## Quoted passage:
○ ○ ○ ○ ○
Once you could see Birling Gap and all the surrounding countryside from the top of Scaynes Hill. Many were the tales handed down about the Gap being seen from the hilltop. Nearby, close to the Anchor, is a pond … also at the top of the Hill there used to be a tollgate for over a hundred years. It is possible that Crown Cottage was once the tollkeeper’s lodge. On the opposite side of the Lewes Road, the south side, the Reddings was once the only private house. Both the Anchor Inn and the Sloop (Inn) have names to do with the sea, as Scaynes Hill was once connected to the sea at Cuckmere by the River Ouse. Smugglers used to come up the river in sloops and other boats, and the bricks used to build Balcombe Viaduct on the main London to Brighton Railway were also brought up the Ouse.
The Anchor Inn has two original Phoenix fire plaques. These were metal plates supplied by the Phoenix Fire Insurance Company to be displayed on buildings insured with them, in the days when fires were put out by private fire brigades. If you were not insured with them, and showing one of their plaques, they did not deal with the fire!
○ ○ ○ ○ ○
## Excerpted records:
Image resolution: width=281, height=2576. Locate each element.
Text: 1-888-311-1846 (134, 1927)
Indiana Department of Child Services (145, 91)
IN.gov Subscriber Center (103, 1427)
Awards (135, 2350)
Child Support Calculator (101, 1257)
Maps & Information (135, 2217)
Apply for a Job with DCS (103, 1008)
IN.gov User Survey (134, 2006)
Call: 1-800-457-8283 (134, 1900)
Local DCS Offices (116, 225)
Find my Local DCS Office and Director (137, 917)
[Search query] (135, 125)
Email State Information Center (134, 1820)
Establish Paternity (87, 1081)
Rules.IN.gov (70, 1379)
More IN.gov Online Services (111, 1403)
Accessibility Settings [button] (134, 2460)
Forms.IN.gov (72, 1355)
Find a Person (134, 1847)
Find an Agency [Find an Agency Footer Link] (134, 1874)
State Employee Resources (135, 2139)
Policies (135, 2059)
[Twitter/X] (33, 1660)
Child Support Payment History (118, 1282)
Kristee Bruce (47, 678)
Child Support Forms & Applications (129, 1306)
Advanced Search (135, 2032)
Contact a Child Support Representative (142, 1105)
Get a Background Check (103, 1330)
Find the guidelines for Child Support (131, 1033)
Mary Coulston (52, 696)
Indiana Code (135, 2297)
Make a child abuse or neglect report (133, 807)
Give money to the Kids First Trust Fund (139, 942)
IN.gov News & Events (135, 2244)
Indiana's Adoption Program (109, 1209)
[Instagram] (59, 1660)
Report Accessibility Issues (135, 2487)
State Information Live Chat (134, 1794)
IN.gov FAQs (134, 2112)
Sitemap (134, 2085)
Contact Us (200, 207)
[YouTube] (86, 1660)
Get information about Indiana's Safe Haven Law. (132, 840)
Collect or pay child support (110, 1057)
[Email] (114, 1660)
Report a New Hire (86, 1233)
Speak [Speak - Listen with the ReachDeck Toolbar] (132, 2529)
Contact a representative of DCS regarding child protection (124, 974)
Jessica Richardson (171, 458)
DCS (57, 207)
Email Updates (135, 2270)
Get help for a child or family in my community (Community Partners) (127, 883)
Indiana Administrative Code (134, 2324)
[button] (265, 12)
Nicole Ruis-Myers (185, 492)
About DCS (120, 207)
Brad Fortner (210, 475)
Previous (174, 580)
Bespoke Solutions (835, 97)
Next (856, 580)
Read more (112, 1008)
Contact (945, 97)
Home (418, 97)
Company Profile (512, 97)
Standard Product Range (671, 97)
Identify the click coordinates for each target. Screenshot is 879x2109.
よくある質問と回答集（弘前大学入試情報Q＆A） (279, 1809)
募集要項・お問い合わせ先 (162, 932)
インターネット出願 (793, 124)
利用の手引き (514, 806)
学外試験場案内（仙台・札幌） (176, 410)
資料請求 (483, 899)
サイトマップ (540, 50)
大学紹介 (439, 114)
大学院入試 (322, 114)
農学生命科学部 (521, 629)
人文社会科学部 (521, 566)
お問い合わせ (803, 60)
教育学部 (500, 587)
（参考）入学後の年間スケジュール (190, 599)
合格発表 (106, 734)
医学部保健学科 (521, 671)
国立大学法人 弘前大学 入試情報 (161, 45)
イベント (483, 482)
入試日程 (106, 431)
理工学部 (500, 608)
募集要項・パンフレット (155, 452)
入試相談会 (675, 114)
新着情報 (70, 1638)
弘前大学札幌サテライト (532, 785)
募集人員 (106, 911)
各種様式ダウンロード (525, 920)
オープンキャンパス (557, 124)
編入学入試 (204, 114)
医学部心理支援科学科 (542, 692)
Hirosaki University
○ ○ ○ ○ ○
## Problem to work on:
Continue the local history of Scaynes Hill from its final sentence, adding the next passage.

## Written answer:
Opposite Rock Lodge is an old quarry. Some of the stone was used in the building of St. Wilfrid’s Church (Haywards Heath), and for Lancing College. The quarrymen used to cut through the rock with smooth edged saws. Every Friday a cart would collect the stone and take it to Haywards Heath Station for transport to Lancing. A Mr. Andris (?Andress) led a gang of about eight men, and when over 80 years of age he went on cutting stone by himself for nothing. After the second world war, an explosive-mad man was put in charge, getting stone for a war memorial. One day he blew up some stone and bits flew everywhere. One piece went right through the chimney of Mr. Graham’s house (Inces), narrowly missing Mr. H.A. Bugg, who was working on the roof. The footpath known as the Twitten had, at one time, a squeeze-stile at the road end, and an eve-gate and a kissing-gate at the School end. All these were designed to keep out the cattle and other stray animals. The house where Mr. and Mrs. Silverwood live at the end of Ham Lane was made about a hundred ago. Until then, the road to Awbrook Farm and to the Wilderness was by the Anchor Inn, probably just a track. The Womens’s Institute was started in March 1917, in the old Reading Room, the Hall was built in the 1920s, and the new Reading Room was built at the same time.
(This article, by Anne Fermor, aged 10, was a contribution to the first issue of the Scaynes Hill School Magazine, published at the end of last term, and is here reprinted by the permission of the authoress: Anne, who has now completed her education at this School, goes to the Grammar School in September, and has promised, so far as here studies will allow, further contributions, which we hope to reproduce; her interest in local history is worthy of emulation).